Veröffentlicht am 06.03.2020 in Pressemitteilungen

Angesichts der jüngsten Ereignisse an der Griechisch-türkischen Grenze sind entschlossenes Handeln und eine klare Haltung unerlässlich.

Nicht erst seit 2015 ist klar, dass Dublin 3 kein zukunftsfähiges Verfahren darstellt. Dennoch hat sich de facto nichts geändert. In Sonntagsreden werden die „europäischen Werte“ beschworen und alle, vorwiegend aber „die anderen“, werden zur Solidarität ermahnt.

 

Weiterhin sterben im Mittelmeer unvermindert Menschen auf der Flucht. Doch die Europäische Union unter unserer neuen Präsidentin Ursula von der Leyen sieht tatenlos zu. Während die Überlebenden von Folter und Misshandlung in libyschen Lagern berichten wird in Europa über „falsche Anreize“ philosophiert.

 

Was sich dieser Tage in Griechenland abspielt kommt nicht überraschend. Seit Jahren sind die Zustände auf Lesbos eine Schande für die Europäische Union und unsere vielbeschworenen Werte. Die Menschen auf den griechischen Inseln fühlen sich zurecht im Stich gelassen. Auch die Drohungen Erdogans sind nicht neu und seine jüngste Instrumentalisierung verzweifelter Flüchtlinge kommt nicht überraschend.

 

Entschlossenes Handeln zeigt sich nicht durch das Verlegen von Stacheldraht oder den Beschuss von Kindern mit Tränengas und Wasserwerfern. Sondern durch klares, entschlossenes und menschliches Handeln.

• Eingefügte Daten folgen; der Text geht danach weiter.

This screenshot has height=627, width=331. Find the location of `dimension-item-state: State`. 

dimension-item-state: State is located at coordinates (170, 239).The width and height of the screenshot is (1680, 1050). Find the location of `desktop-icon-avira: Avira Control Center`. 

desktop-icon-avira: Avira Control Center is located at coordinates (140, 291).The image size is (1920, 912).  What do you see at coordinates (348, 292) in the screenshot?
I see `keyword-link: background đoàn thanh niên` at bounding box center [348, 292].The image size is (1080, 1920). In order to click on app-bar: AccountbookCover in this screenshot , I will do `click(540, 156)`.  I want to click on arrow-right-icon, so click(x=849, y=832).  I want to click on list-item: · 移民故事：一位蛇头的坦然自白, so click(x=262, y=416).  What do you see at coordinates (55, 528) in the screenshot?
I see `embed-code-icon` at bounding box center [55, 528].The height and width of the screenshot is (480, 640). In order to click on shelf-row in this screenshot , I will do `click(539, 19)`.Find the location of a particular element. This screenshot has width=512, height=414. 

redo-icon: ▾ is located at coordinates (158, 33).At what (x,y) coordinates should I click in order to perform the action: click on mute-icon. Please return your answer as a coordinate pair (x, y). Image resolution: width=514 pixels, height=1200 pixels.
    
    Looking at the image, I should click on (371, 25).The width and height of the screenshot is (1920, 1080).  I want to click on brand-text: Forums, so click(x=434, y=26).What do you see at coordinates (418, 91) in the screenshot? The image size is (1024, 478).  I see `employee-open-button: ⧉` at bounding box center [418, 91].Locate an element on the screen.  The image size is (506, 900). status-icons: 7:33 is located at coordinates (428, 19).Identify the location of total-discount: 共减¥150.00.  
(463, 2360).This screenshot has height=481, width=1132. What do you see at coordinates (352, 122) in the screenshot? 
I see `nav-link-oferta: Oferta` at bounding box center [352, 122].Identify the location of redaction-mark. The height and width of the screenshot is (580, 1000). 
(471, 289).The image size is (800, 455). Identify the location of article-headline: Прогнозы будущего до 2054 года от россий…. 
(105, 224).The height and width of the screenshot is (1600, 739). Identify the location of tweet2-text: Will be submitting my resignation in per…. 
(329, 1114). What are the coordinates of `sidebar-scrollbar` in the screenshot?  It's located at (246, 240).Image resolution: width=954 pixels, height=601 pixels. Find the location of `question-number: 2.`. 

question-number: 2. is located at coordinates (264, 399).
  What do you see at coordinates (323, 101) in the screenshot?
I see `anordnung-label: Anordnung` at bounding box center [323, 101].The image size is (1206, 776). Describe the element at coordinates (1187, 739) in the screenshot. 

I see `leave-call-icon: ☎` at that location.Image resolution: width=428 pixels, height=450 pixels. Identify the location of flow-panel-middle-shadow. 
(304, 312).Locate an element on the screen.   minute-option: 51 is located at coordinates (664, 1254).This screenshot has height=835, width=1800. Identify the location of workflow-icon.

  • Die Flüchtlingslager in Griechenland, Malta und Italien müssen finanziell, personell und strukturell massiv unterstützt werden. Eine menschenwürdige Unterbringung muss überall in der Europäischen Union und unter allen Umständen gewährleistet sein.
  • Eine faire Verteilung der Flüchtlinge auf die Mitgliedsstaaten der EU ist dringend erforderlich. Solidarität ist keine Einbandstraße, sie darf nicht nur eingefordert werden, sondern muss auch von allen Mitgliedern unserer Wertegemeinschaft geleistet werden.
  • Auch unsere Verbündeten in der Region müssen ihrer Verantwortung gerecht werden. Dies müssen wir unmissverständlich und ohne übertriebene Rücksicht auf wirtschaftliche und strategische Interessen klar artikulieren. Die Würde des Menschen ist nicht verhandelbar.

Eine schnelle Aufnahme von Kindern und Jugendlichen sowie schwangerer Frauen und besonders schutzbedürftiger Menschen ist dringend erforderlich. Viele Städte und Gemeinden in Deutschland haben bereits ihre Aufnahmebereitschaft erklärt. Wir erwarten von der Bundesregierung ein zügiges und beherztes Handeln.